Renny Babiarz  40:59

I know Aaron does a lot of training and has a lot to say on this topic. And I do as well. I was on a panel at GEOINT, a couple years ago that talked about this very issue. And you mentioned the acronym STEM. And I’d just like to pause that and suggest that, while there are very technical aspects of the field of geospatial data, information, and intelligence, it’s wider than that. We should have a wider scope for introducing new people into the discipline. For example, I did not have a technical background and I started as an imagery analyst. I took to it and that background I had was more humanities. We can welcome people with a variety of backgrounds into this field. There are places for pretty much anyone who is smart and interested and has some aptitude for visualization, spatial thinking, and the technical side. So including other kinds of technical disciplines. We should have a wide scope, and we should be able to introduce the field in an everyday way to new practitioners.
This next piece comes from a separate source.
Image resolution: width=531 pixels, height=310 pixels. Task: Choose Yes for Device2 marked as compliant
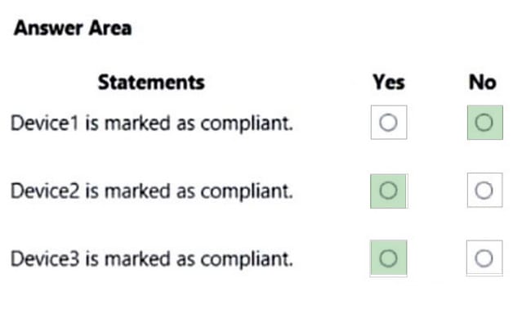pyautogui.click(x=388, y=191)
And we should really be doing it, I think, at the high school level, if not even earlier, but high school and undergraduate level, thinking about developing educational programs, that supplement the master’s degree program that I teach, at an earlier level, to start building a pipeline earlier and earlier. So those are some of my thoughts on that.

Aaron Jabbour  42:36

Yeah, I was thinking that from the very beginning, I was thinking high school. So every single course that I teach, I open it up by saying, has anyone here taken a geography class? And rarely do I get a hand that goes up. And that means no one had it in high school, no one had it in college, no one learns geography. So the earlier we can start with geography, the better. I think there’s been a great push to get kids outdoors and make them hike and camp and do things outside. I think that’s where you’re gonna get kids interested in geography. You like going outside. Why? Because there’s stuff outside. Well, let’s look at that. What’s outside? There’s stuff, there’s trees, there’s mountains, there’s rivers, there’s all kinds of amazing things. The more inquisitive and curious you are about all those things across the Earth’s surface, the more that little spark will will happen. And you might just want to take a class on it and learn a little bit more about space and the space of the Earth’s surface and what’s on it and how it’s related. So getting kids more interested in geography from a young age, and creating that pipeline in middle school or in high school of kids that are interested in studying geography in college. And then once they get to college, understanding the different sides of geography. You’ve got a technical side, where people are doing mapping and data models and statistical analysis and stuff like that. And then you’ve got a cultural side of people that just want to do that type of stuff. So figuring out which kids have that technical side, and maybe also the the exciting part of working national security, working intelligence. I’m excited with foreign policy stuff, or national security and diplomacy stuff. And I’m also interested in geography. So how do I pair those two subjects in college where I can bring together some political science with some geography. And maybe that’s that perfect pipeline into some place like NGA or CIA or a place in the Intelligence Community where you can do this.